L’article R. 311-2, 4°, du même code prévoit quant à lui que l’étranger qui séjourne déjà en France présente sa demande de renouvellement de sa carte de séjour dans le courant des deux derniers mois précédant l’expiration de la carte de séjour dont il est titulaire, sauf s’il est titulaire du statut de résident de longue durée-UE accordé par la France en application des articles L. 314-8, L. 314-8-1 et L. 314-8-2.

L’éminente juridiction va, par une lecture combinée de ces textes, décider qu’un étranger, titulaire d’une carte de résident, doit, pour bénéficier du délai de trois mois lui permettant, après expiration de son titre, de conserver son droit d’exercer une activité professionnelle, en solliciter le renouvellement dans les deux mois précédant cette expiration.

Or en l’espèce le salarié au titre de séjour non renouvelé était titulaire d’une carte de résident dont la validité expirait le 2 janvier 2017. Les juges du fond avaient considéré que ce seul document permettait au salarié de continuer l’exercice de son activité professionnelle jusqu’au 2 avril 2017, sans avoir à justifier auprès de son employeur d’une démarche réalisée pour en obtenir le renouvellement, ne se trouvant pas en situation irrégulière dans la mesure où l’obligation faite par l’article R. 311-2, 4°, du code de l’entrée et du séjour des étrangers et du droit d’asile au salarié sollicitant « le renouvellement d’une carte de séjour permettant l’exercice d’une activité professionnelle » dans le courant des deux derniers mois précédant l’expiration de la carte de séjour dont il est titulaire ne s’appliquerait pas à sa situation.

Erreur de raisonnement pour la Cour de Cassation, le salarié au titre de séjour non renouvelé aurait dû justifier avoir entamé les démarches pour obtenir un nouveau titre de séjour. Or ce dernier n’ayant rien justifié auprès de son employeur, le licenciement s’en trouvait légitime.
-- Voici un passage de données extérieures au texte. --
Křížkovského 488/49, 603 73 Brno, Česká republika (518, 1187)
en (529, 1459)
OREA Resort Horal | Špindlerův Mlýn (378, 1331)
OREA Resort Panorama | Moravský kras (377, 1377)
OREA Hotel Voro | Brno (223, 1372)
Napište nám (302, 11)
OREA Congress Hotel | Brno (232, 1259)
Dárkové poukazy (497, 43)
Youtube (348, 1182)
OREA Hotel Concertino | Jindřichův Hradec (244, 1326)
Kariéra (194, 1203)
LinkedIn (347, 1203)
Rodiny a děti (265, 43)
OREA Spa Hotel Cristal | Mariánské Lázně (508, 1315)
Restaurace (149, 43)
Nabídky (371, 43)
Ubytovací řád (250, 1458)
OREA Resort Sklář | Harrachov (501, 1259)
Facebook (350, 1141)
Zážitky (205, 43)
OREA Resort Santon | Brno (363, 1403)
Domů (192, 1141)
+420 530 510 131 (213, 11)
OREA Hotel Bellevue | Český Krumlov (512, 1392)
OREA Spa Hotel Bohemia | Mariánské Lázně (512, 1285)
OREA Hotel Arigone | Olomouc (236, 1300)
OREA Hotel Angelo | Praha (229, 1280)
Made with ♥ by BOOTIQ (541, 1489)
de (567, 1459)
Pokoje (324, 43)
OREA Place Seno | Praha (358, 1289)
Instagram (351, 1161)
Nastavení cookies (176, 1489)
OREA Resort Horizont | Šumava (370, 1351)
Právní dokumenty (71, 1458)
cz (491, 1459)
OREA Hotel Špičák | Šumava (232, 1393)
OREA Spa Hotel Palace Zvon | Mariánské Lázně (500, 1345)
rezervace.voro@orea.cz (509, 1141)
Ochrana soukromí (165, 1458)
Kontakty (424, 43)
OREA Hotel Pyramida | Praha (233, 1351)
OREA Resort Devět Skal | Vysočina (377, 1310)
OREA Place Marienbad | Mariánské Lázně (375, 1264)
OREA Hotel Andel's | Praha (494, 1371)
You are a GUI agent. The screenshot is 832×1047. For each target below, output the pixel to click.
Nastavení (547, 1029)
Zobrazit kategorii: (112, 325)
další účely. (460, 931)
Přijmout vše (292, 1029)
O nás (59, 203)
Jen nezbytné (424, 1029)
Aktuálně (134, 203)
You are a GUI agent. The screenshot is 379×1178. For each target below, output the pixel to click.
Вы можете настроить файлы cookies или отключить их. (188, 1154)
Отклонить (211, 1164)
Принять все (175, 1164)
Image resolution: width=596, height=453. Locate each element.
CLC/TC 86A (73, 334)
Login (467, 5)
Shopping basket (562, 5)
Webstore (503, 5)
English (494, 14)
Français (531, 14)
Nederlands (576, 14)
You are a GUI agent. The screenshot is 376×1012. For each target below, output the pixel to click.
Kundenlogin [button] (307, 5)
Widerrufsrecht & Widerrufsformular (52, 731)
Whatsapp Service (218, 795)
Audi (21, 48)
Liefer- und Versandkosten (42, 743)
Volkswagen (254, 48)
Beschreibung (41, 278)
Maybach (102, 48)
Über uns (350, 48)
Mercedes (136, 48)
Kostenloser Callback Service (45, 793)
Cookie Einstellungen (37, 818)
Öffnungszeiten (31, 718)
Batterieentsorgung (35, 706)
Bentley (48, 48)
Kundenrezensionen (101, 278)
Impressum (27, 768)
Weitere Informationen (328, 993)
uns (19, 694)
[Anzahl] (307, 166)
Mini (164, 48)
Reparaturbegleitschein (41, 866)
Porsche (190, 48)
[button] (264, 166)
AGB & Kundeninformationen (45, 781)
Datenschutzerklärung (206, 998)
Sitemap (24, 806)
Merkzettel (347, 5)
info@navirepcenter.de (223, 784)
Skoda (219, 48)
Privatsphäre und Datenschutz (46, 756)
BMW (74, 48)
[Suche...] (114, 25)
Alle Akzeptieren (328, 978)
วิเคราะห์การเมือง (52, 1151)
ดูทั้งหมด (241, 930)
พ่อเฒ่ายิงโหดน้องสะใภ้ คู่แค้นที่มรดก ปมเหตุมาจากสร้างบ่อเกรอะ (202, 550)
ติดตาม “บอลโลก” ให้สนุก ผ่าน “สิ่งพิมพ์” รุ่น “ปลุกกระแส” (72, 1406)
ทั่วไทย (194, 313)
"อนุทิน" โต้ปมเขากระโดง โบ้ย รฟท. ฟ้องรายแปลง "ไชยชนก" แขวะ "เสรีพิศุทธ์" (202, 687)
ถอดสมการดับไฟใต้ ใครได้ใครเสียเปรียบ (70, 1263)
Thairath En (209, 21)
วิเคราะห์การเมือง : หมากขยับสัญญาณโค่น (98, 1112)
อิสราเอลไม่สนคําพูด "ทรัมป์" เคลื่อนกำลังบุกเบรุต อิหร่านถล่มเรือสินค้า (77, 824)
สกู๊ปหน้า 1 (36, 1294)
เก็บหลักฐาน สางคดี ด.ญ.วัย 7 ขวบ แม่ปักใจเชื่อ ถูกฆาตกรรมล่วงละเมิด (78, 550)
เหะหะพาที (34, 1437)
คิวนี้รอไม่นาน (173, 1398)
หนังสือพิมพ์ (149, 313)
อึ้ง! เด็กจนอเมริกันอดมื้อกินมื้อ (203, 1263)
La solution rendue ne surprend pas et s’inscrit dans le fil de la jurisprudence antérieure (Soc. 17 nov. 2021, n° 20-11.911 D). Elle entre en cohérence avec les dispositions d’ordre public de l’article L. 8251-1 du code du travail qui pose l’exigence pour l’employeur de ne pas conserver à son service, pour quelque durée que ce soit, un étranger non muni du titre l’autorisant à exercer une activité salariée en France. Elle doit ainsi être saluer en ce qu’elle permet de ne pas enfermer l’employeur dans une injonction paradoxale où il se retrouverait à choisir entre violer les dispositions d’ordre public de l’article L. 8251-1 ou procéder à un licenciement du salarié au titre de séjour non renouvelé sans cause réelle et sérieuse.

Cette situation ménage toutefois dans le même temps pour le salarié une suffisante latitude pour prendre en compte une possible latence administrative, puisque dans tous les cas le licenciement ne peut pas avoir lieu immédiatement après l’expiration du titre si le salarié justifie avoir fait une demande de renouvellement dans les deux mois précédant l’expiration de sa carte de séjour (CESEDA, art. R. 311-2 au moment des faits, devenu art. R. 431-5 depuis le 1er mai 2021). S’il a effectué la demande de renouvellement dans ce délai, il dispose en effet du droit de continuer à travailler pendant trois mois, en attendant le renouvellement de son titre (CESEDA, art. L. 311-4, en vigueur au moment des faits, devenu art. L. 433-3 depuis le 1er mai 2021), de sorte que l’employeur ne pourra pas le licencier sur ce fondement pendant cette période.

Tout reposera donc sur la diligence du salarié à effectuer la démarche avant l’expiration de son titre et à en informer son employeur.